Schule Hausen vor Wald


Auch an dieser Stelle frage ich mich nach der Konzeption und der Kompetenz, die in die planerischen Systeme einfließen, wenn wir von Betreuung und Bildung, Familienfreundlichkeit und Attraktivität des Standortes sprechen. Da hilft es auch mal, die vor Ort befindlichen Systeme, Träger und Betroffenen auf Augenhöhe ins Boot zu nehmen. Denn es gilt auch im kommunalen System. Lieber am Anfang mehr Geld in die Hand zu nehmen, als alle paar Jahre die gleichen Aufgaben mit hohen Beträgen neu denken zu müssen.


Sinnvoll wäre auf jeden Fall, mal eine Konzeption aufstellen zu lassen, welche die Prognosen gesellschaftlicher Entwicklungen der nächsten 10 bis 15 Jahre im Blick hat. Es erweckt immer wieder den Eindruck, dass man von den Bedarfen jährlich überrascht wird.


Auch eine Konzeptausschreibung in der Trägerlandschaft, gerne auch landesweit, könnte neue Erkenntnisse, Konzepte oder Partner bringen. Wissen doch die Träger mit ausgebildeten Expertinnen von Kindereinrichtungen am besten, wie Kindergarten funktioniert und wo Synergiebrücken entstehen.

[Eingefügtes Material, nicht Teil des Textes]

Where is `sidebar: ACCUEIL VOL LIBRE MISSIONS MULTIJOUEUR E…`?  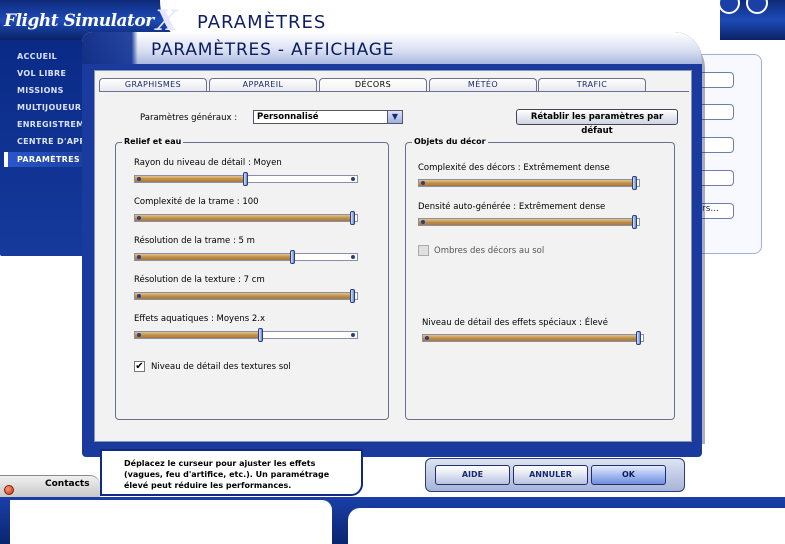
sidebar: ACCUEIL VOL LIBRE MISSIONS MULTIJOUEUR E… is located at coordinates (42, 148).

Und nur als Gedankenansatz: Neben den Kirchen gibt es auch zahlreiche freie Träger, die sich auf Ausschreibungen beteiligen würden, Ideen haben, eltern- und in erster Linie kindgerechte Angebote entwickeln können.


Aufgrund der – in der Presse erwähnten – angespannten finanziellen Lage Hüfingens bei der Reduzierung der Rücklagen des Kommunalhaushalts, vielleicht eine Option, bevor über waghalsige ungriffige Konzepte geredet wird, die nicht langfristig tragfähig sind. Am Ende möchte ich gerne noch einen Hinweis geben: Wir Elternvertreter sind bestimmt die Letzten, die sich eines ernstgemeinten Dialogs bei der Weiterentwicklung der Kinderbetreuungseinrichtungen entziehen würden. Man muss uns nur ansprechen.